• _Exercise instructions_
Reply with every entry, repeated exactly as given.

• _Supplied records_
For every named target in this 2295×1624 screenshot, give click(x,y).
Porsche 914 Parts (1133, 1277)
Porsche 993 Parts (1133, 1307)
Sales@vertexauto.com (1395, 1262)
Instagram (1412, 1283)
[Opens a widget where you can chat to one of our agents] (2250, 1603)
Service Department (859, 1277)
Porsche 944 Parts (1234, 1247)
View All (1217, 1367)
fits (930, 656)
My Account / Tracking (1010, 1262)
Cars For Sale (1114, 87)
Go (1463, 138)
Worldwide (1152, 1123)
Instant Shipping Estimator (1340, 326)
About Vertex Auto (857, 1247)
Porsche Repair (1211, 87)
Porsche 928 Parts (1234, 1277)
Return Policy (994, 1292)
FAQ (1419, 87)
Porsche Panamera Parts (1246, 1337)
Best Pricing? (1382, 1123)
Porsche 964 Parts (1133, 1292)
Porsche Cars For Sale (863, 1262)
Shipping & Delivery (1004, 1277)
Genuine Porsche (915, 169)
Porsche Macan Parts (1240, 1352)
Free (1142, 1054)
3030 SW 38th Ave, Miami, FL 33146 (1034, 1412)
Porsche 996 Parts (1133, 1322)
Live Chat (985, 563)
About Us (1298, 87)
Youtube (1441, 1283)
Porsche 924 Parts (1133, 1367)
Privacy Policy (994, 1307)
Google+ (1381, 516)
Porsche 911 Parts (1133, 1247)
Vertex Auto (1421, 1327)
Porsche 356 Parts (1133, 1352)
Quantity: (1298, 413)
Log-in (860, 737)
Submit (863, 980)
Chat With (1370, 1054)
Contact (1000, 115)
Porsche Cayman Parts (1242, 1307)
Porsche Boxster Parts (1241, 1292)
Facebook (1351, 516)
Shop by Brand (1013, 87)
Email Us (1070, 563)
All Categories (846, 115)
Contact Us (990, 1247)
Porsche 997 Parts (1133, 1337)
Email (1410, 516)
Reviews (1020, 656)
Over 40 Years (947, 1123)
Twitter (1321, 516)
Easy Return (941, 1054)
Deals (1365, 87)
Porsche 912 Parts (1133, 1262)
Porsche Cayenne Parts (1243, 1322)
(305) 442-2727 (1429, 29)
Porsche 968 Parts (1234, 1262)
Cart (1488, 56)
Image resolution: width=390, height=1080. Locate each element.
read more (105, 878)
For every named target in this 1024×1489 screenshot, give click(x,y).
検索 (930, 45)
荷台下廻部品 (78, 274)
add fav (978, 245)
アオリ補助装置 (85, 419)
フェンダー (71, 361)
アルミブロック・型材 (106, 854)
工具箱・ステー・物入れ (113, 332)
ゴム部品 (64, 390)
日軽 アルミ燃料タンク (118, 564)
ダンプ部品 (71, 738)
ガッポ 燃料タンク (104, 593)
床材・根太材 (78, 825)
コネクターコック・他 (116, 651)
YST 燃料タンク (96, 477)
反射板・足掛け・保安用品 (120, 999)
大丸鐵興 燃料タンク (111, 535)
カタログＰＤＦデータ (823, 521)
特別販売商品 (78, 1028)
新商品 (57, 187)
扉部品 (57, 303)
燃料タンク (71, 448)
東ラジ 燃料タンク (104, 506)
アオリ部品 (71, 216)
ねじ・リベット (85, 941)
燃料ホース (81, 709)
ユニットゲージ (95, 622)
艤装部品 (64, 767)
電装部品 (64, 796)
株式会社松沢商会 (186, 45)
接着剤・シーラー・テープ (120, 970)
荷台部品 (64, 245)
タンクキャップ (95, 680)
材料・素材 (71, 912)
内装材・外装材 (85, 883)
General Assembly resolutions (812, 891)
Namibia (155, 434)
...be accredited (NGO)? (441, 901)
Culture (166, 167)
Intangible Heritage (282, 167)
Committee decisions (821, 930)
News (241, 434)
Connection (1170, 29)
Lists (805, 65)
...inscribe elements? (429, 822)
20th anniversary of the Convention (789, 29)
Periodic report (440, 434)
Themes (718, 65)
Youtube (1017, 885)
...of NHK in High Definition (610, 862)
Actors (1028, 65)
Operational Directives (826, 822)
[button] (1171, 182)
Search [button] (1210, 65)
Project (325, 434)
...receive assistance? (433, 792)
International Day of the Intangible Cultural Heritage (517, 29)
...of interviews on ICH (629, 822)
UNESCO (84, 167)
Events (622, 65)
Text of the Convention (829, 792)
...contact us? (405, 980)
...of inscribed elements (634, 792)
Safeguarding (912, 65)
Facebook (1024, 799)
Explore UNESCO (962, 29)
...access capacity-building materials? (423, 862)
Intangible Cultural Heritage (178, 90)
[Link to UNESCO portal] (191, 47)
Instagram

• _Response area_
For every named target in this 2295×1624 screenshot, give click(x,y).
Porsche 914 Parts (1133, 1277)
Porsche 993 Parts (1133, 1307)
Sales@vertexauto.com (1395, 1262)
Instagram (1412, 1283)
[Opens a widget where you can chat to one of our agents] (2250, 1603)
Service Department (859, 1277)
Porsche 944 Parts (1234, 1247)
View All (1217, 1367)
fits (930, 656)
My Account / Tracking (1010, 1262)
Cars For Sale (1114, 87)
Go (1463, 138)
Worldwide (1152, 1123)
Instant Shipping Estimator (1340, 326)
About Vertex Auto (857, 1247)
Porsche Repair (1211, 87)
Porsche 928 Parts (1234, 1277)
Return Policy (994, 1292)
FAQ (1419, 87)
Porsche Panamera Parts (1246, 1337)
Best Pricing? (1382, 1123)
Porsche 964 Parts (1133, 1292)
Porsche Cars For Sale (863, 1262)
Shipping & Delivery (1004, 1277)
Genuine Porsche (915, 169)
Porsche Macan Parts (1240, 1352)
Free (1142, 1054)
3030 SW 38th Ave, Miami, FL 33146 (1034, 1412)
Porsche 996 Parts (1133, 1322)
Live Chat (985, 563)
About Us (1298, 87)
Youtube (1441, 1283)
Porsche 924 Parts (1133, 1367)
Privacy Policy (994, 1307)
Google+ (1381, 516)
Porsche 911 Parts (1133, 1247)
Vertex Auto (1421, 1327)
Porsche 356 Parts (1133, 1352)
Quantity: (1298, 413)
Log-in (860, 737)
Submit (863, 980)
Chat With (1370, 1054)
Contact (1000, 115)
Porsche Cayman Parts (1242, 1307)
Porsche Boxster Parts (1241, 1292)
Facebook (1351, 516)
Shop by Brand (1013, 87)
Email Us (1070, 563)
All Categories (846, 115)
Contact Us (990, 1247)
Porsche 997 Parts (1133, 1337)
Email (1410, 516)
Reviews (1020, 656)
Over 40 Years (947, 1123)
Twitter (1321, 516)
Easy Return (941, 1054)
Deals (1365, 87)
Porsche 912 Parts (1133, 1262)
Porsche Cayenne Parts (1243, 1322)
(305) 442-2727 (1429, 29)
Porsche 968 Parts (1234, 1262)
Cart (1488, 56)
Image resolution: width=390, height=1080. Locate each element.
read more (105, 878)
For every named target in this 1024×1489 screenshot, give click(x,y).
検索 (930, 45)
荷台下廻部品 (78, 274)
add fav (978, 245)
アオリ補助装置 (85, 419)
フェンダー (71, 361)
アルミブロック・型材 (106, 854)
工具箱・ステー・物入れ (113, 332)
ゴム部品 (64, 390)
日軽 アルミ燃料タンク (118, 564)
ダンプ部品 (71, 738)
ガッポ 燃料タンク (104, 593)
床材・根太材 (78, 825)
コネクターコック・他 (116, 651)
YST 燃料タンク (96, 477)
反射板・足掛け・保安用品 (120, 999)
大丸鐵興 燃料タンク (111, 535)
カタログＰＤＦデータ (823, 521)
特別販売商品 (78, 1028)
新商品 (57, 187)
扉部品 (57, 303)
燃料タンク (71, 448)
東ラジ 燃料タンク (104, 506)
アオリ部品 (71, 216)
ねじ・リベット (85, 941)
燃料ホース (81, 709)
ユニットゲージ (95, 622)
艤装部品 (64, 767)
電装部品 (64, 796)
株式会社松沢商会 (186, 45)
接着剤・シーラー・テープ (120, 970)
荷台部品 (64, 245)
タンクキャップ (95, 680)
材料・素材 (71, 912)
内装材・外装材 (85, 883)
General Assembly resolutions (812, 891)
Namibia (155, 434)
...be accredited (NGO)? (441, 901)
Culture (166, 167)
Intangible Heritage (282, 167)
Committee decisions (821, 930)
News (241, 434)
Connection (1170, 29)
Lists (805, 65)
...inscribe elements? (429, 822)
20th anniversary of the Convention (789, 29)
Periodic report (440, 434)
Themes (718, 65)
Youtube (1017, 885)
...of NHK in High Definition (610, 862)
Actors (1028, 65)
Operational Directives (826, 822)
[button] (1171, 182)
Search [button] (1210, 65)
Project (325, 434)
...receive assistance? (433, 792)
International Day of the Intangible Cultural Heritage (517, 29)
...of interviews on ICH (629, 822)
UNESCO (84, 167)
Events (622, 65)
Text of the Convention (829, 792)
...contact us? (405, 980)
...of inscribed elements (634, 792)
Safeguarding (912, 65)
Facebook (1024, 799)
Explore UNESCO (962, 29)
...access capacity-building materials? (423, 862)
Intangible Cultural Heritage (178, 90)
[Link to UNESCO portal] (191, 47)
Instagram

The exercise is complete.